Сидя в камере, я потеряла счёт времени. Полумрак или полная темнота, практически никаких звуков не доносится из маленького незастеклённого окошка. Зябко, сыро, гнусно… И самое отвратительное — это ожидание своей дальнейшей участи. Что там происходит в большом мире? Как ведётся расследование моего дела? Быть может, давно вынесли приговор, но озвучивать мне его не собираются? Тогда получается, что уже отбываю пожизненное наказание за “колдовство”, и нет никакой надежды опять увидеть солнечный свет.
Жуткие ощущения. Теперь понимаю слова своего конвоира о том, что и пытать на дыбе не надо. Будь я реально в чём-то виновата, то кинулась бы к своим надзирателям и умоляла их хоть о какой-нибудь малюсенькой милости в обмен на признание своей вины и полное раскаяние.
Но я ни в чём виновной себя не ощущаю. Могу, конечно, заявить, что женщина из другого мира и что бог меня сюда переместил, но такое вряд ли хоть как-то облегчит мою участь. Скорее усугубит. Чистосердечное признание облегчает вину, но увеличивает срок… Как-то так.
Единственная, кто меня навещала, это пожилая, но крепкая надзирательница. Может и монахиня… Не знаю, так как на все мои вопросы она отмалчивалась. Просто приносила еду, вставляла факел в крепление на стене и ставила передо мной плоскую корзину с едой. Стояла, смотрела, как ем, а потом брала пустую посуду и уносила.

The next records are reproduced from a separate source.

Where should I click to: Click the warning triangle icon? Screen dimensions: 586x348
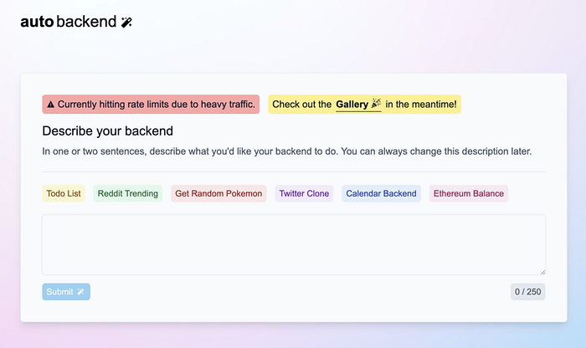tap(51, 105)
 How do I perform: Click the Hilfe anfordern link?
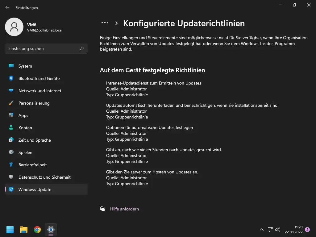(124, 209)
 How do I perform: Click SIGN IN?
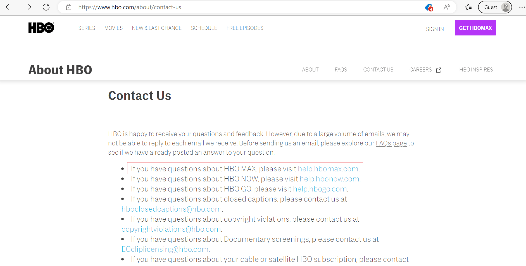[435, 29]
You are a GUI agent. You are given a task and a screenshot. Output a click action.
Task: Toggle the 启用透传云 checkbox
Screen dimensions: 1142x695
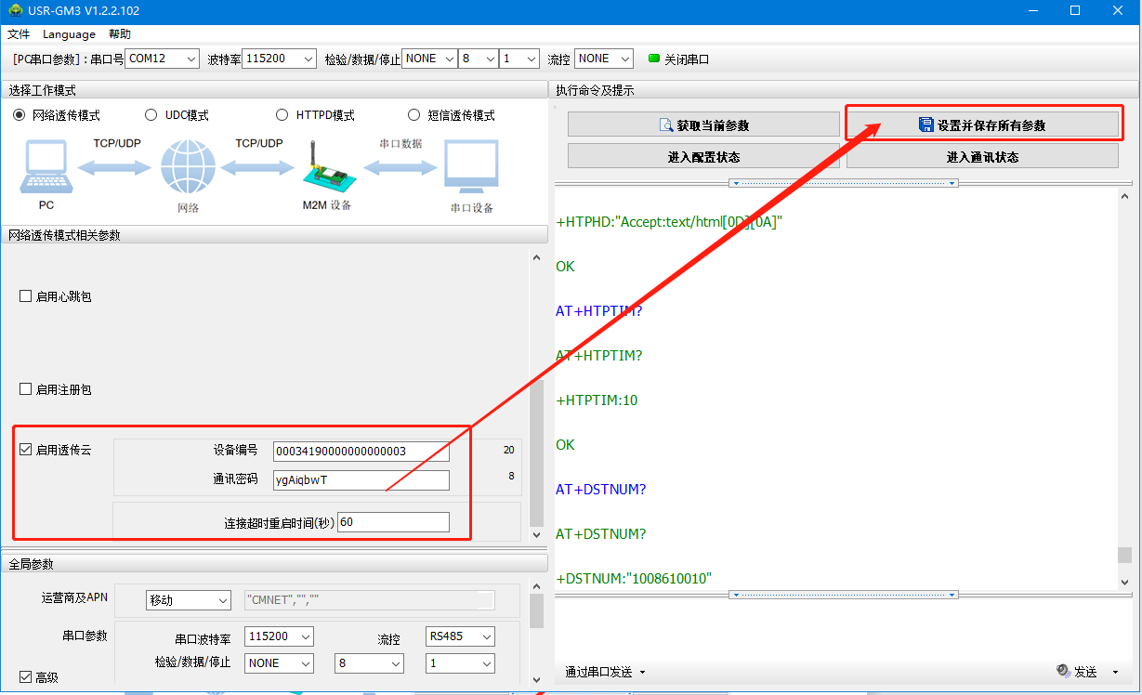pos(26,450)
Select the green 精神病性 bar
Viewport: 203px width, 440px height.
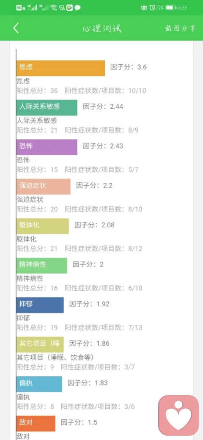click(42, 265)
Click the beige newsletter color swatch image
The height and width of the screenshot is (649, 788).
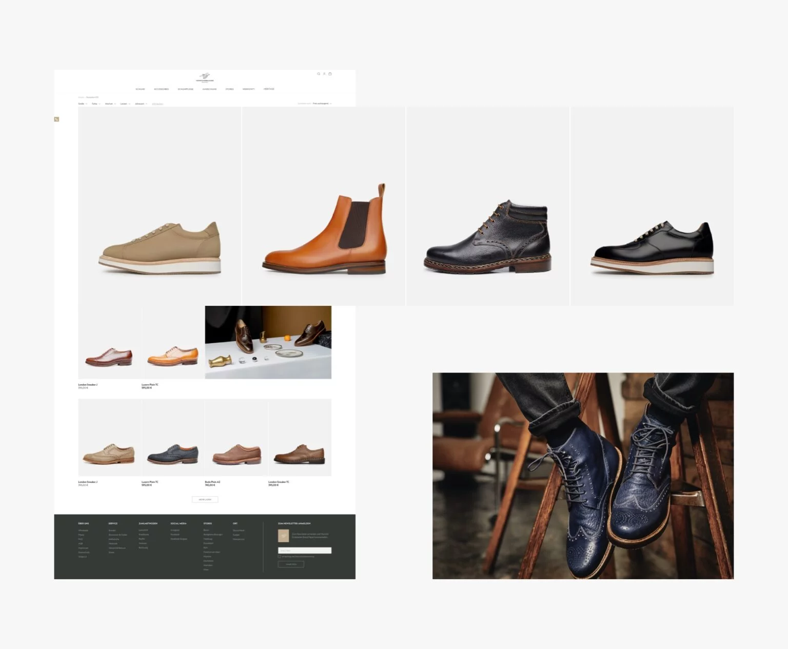click(x=284, y=536)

Кормили, кстати, на удивление прилично. Разваристую кашу, кусок безвкусной лепёшки и крынку с водой приносили два раза в день. Порция была достаточно объёмная, так что чувство голода между приёмами пищи не испытывала.
Сегодня надзирательница вошла, заметно хромая. На её лице отражались сильные страдания. Я ещё пару дней назад заметила, что с ней что-то не то, но сегодня не оставалось никаких сомнений, что женщина больна.
— Что с тобой? — спросила её, но так и не получила ответа.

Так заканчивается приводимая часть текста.